Bien sûr, le ‘brouillard de la guerre’ climatique persiste, et il n’y a guère de preuve sur le lien de cause à effet entre ces destructions d’installations émiraties ou étatsuniennes dans le Golfe, mais le lien temporel est manifeste !

Déjà en 2012, le président iranien d’alors, Mahmoud Ahmadinejad, avait affirmé que les pays occidentaux usaient de technologies empêchant les nuages d’entrer en Iran, ce qui provoquait selon lui des sécheresses artificielles.

Évidemment, bien des fact checkers patentés aux US ou en Europe (type TF1) se gaussent de ces affirmations iraniennes, forcément ‘complotistes’.

Mais les faits sont bien là au Moyen-Orient ; le temps y est revenu au vert…

Un témoin intéressant est Dane Wigington : interviewé en novembre 2025 par Tucker Carlson, il confirme l’existence d’un programme climatique contre l’Iran et les 6 autres pays démonisés par les USA après le 11 septembre (cf. le général US Clarke qui mentionne l’existence en 2001 d’un programme US de 7 guerres en 5 ans). De la même façon, Thierry Meyssan rappelle que les US (opération Popeye) ont déclenché des pluies torrentielles au Laos pour essayer de perturber le trafic de soldats et d’armes vietnamiens sur la piste Ho Chi Minh ; il s’agit d’une partie des ‘armes’ pouvant provoquer des famines, d’autres étant l’épandage de produits détruisant les récoltes ou stérilisant les sols, en Syrie par exemple. D’après le journaliste Paul Scott, Kissinger aurait indiqué en septembre 1974 à certains de ses collaborateurs : “Control oil and you control nations. Control foods and you control the people.

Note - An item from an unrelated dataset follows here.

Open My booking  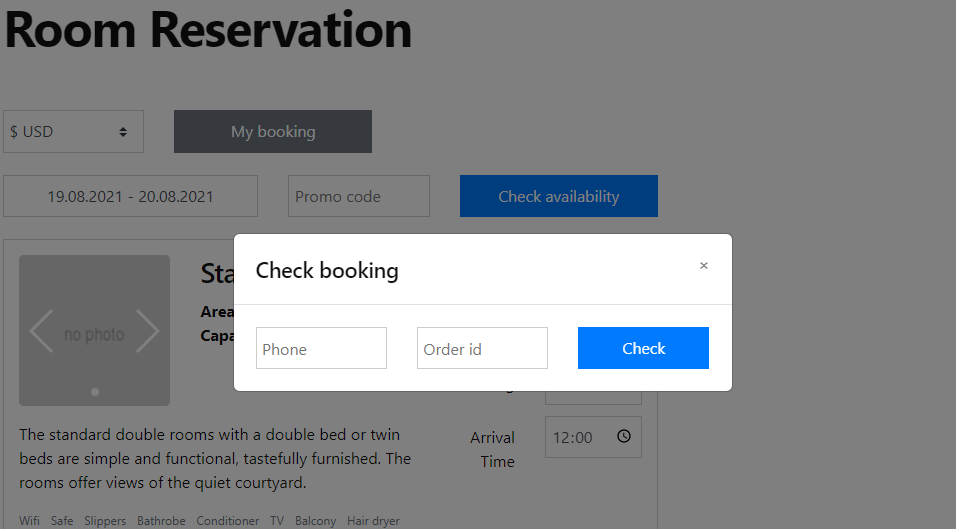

Cette géoingénierie climatique militaire est bien sûr de même nature que les suggestions d’une géoingénierie pour réduire la hausse des températures en bloquant le rayonnement solaire dans la stratosphère. Il s’agit notamment des fameux chemtrails dénoncés en France par Claire Severac dans son livre La guerre secrète contre les peuples (son décès en 2016 serait dû à un empoisonnement au polonium), et dont l’existence a été confirmée par les autorités du Royaume-Uni et des USA ces derniers mois.

Aux USA, c’est le secrétaire à la Santé, Bob Kennedy Jr., qui a ainsi confirmé travailler sur le sujet ; il a précisé que la géoingénierie climatique est sous le contrôle du secrétaire à la Guerre. La lanceuse d’alerte Kristen Meghan a récemment témoigné du rôle de l’US Air Force ; Nicole Shanahan, ancienne co-listière de Bob Kennedy Jr pour l’élection à la Maison Blanche et chargée par lui de suivre le sujet pour le Département de la Santé, avait publié son rapport en juillet 2025 décrivant « Qui est derrière la géoingéniérie ? ».